Alex Ferguson‘un Ocak ayında kadroya katılacak olan yeni transferi Diouf hakkında pek bilgimiz yok ama Tor-Kristian Karlsen adlı Norveçli bir scoutın dediğine göre oldukça hızlı, güçlü ve hava toplarında etkili bir forvetmiş. Bu sezon başında Molde takımında sağ çizgide oynayıp verimli olamayan Senagelli bir süre sonra forvette görev yapmaya başlamış ve bu sayede bitirici vuruşlarını da oldukça geliştirmiş.

Almanya, Hollanda ve İskandinav takımlarının takibinde olan genç futbolcunun Manchester’a gitmesi ise oldukça sürpriz olmuş Tor-Kristian Karlsen için…

link:http://www.dailymotion.com/video/edit/x9wafv_mama-biram-diouf_sport

Manchester United taraftarları kombinelerde indirim istiyor

Ronaldo’nun satışından yaklaşık 80 milyon pound kazanan ve Tevez’in 25 milyon poundluk bonservisini almayarak yaklaşık 100 milyon pound kar eden daha sonra yaptığı transferlerde de bu paranın yarısını bile harcamayan Manchester United’a taraftarlarından tepki gelmiş.

“MUST” adlı taraftar grubunun başkanı Sean Bones yaptığı açıklamada, kulüp transfer döneminde bu kadar kar ederken Old Trafford’ın kombine biletlerine %5 zam yapılmasının mantıksız olduğunu ve eğer Alex Ferguson‘un açıkladığı gibi başka bir transfer yapılmayacaksa kombinelerde indirime gidilmesi gerektiğini söylemiş.

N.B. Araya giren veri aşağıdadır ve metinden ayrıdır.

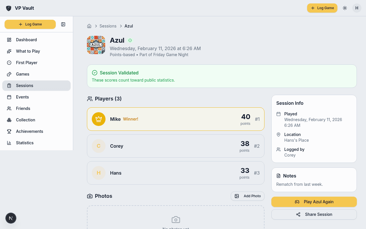Viewport: 366px width, 229px height.
Task: Click the VP Vault shield logo
Action: click(9, 8)
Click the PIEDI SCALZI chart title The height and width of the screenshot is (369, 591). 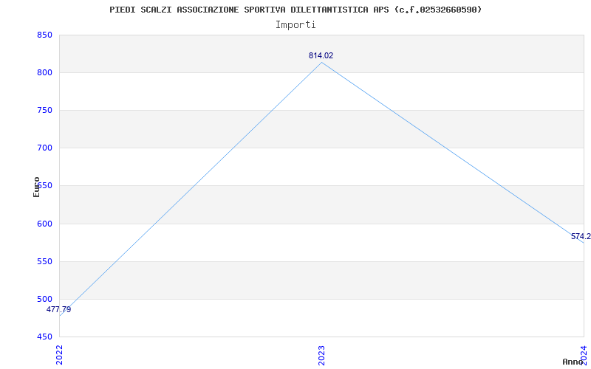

Bu arada şehrin bir diğer takımı Arap sermayeli Manchester City yaptığı transferler sonrası kombinelerine %7 zam yapmış.

Finansal Fair Play?

UEFA başkanı Michel Platini, Real Madrid’in yaptığı astromik transferlerin Avrupa’daki diğer kulüpleri çok etkilediğini, 2012 yılında finansal fair play kuralları koymayı planladıklarını ve bu kurallar çerçevesinde kulüplerin kendi gelirlerinin dışında paralarla transfer yapmalarının yasaklanacağını söylemiş.

Futbol endüstrisinde takımları için kendi kaynaklarını kullanan başkanlar varken ve bütün kanunlar onların yanındayken UEFA’nın işi biraz zor gibime geliyor.